In fact, the "o'corneltree"
as well as many other types of trees flourish in this imagined langscape (FW
595.4). Many scholars have established the
tree/stone as a major motif in the Wake. Moreover,
the letters of both the Modern Irish Alphabet and the Ancient Beth-Luis-Nion Alphabet
signify the names of trees. The Modern Irish Alphabet
was used for the
references in this paper.
The reference source for this tree alphabet is Rev. Patrick S. Dinneen's An Irish-English Dictionary. In A Gaelic Lexicon for Finnegans Wake (p. 125.), Brendan O Hehir notes that Dinny Finneen (FW 232.6) is "Prof. Dinneen who was a professor of Irish during Joyce's time at University. Robert Graves (The White Goddess, NY: Farrar Straus & Giroux, 1948, rpt. 1997 pp. 165 ff.) describes the Beth-Luis-Nion Alphabet.
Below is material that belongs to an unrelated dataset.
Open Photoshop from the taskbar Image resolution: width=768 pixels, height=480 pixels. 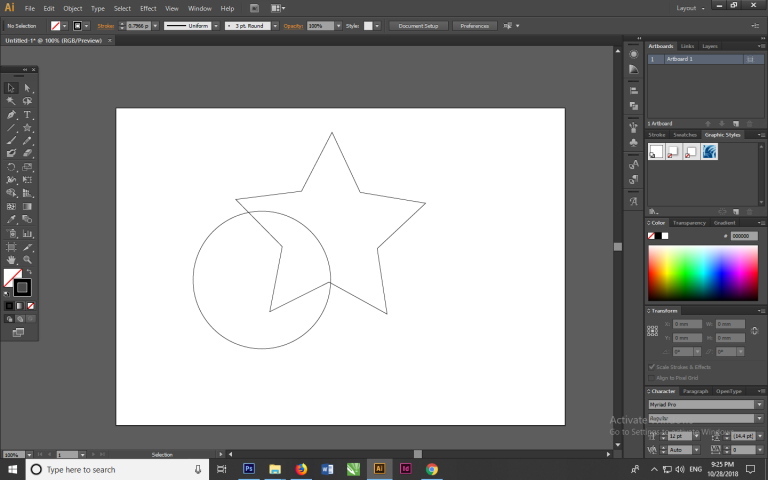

In addition to the tree/stone motif mentioned above, another important motif featuring natural elements is Joyce's inclusion of the sentence from Quinet (FW 281.4-13) and his subsequent refashionings of it. Clive Hart in his essay on Joyce's use of this passage observes that "Joyce was essentially an urban man....Nature in the Wordsworthian sense seems to have meant little to him, and although in Finnegans Wake river and mountain, flower and tree are for the first time used as major recurrent symbols, they are little more than stylized icons which rarely develop into sensuous living images....Mr. Frank Budgen insists that Joyce detested flowers and indeed even the graceful periwinkle, hyacinth and daisy of Quinet's sentence are prized more for the abstractions they embody than their sensuous qualities" (pp. 185-186).
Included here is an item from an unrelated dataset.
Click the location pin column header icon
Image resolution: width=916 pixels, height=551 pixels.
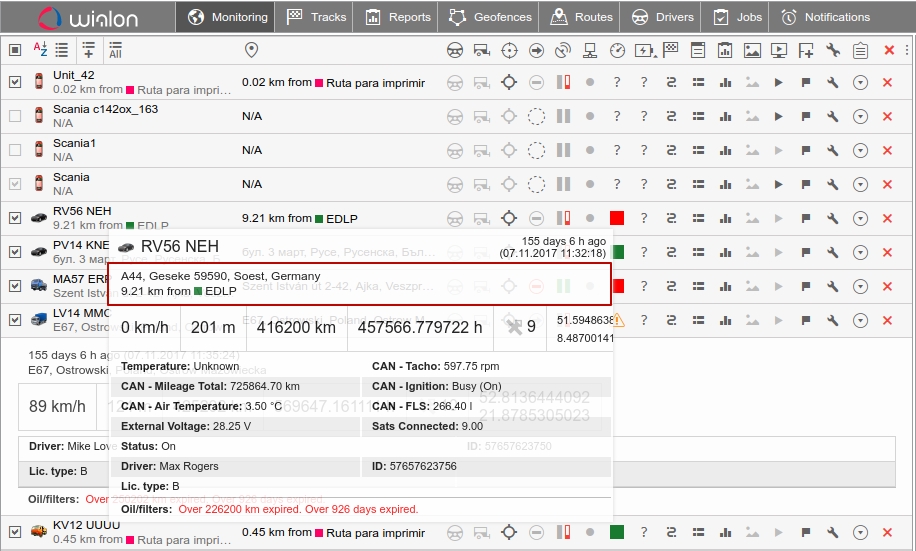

Even if everything growing in this Wake
gaarden is an "abstraction" -
whether "graceful" or gawky - compiling these entries has been both informative
and fun. Annotating every entry in the Wake
would have taken a "leaftime," (FW 88.34) so consider this something of a
"work in progress" - something more than a laundry list but less than a
"glozery farfused ameet the florahs of the follest" (FW 339.24-25).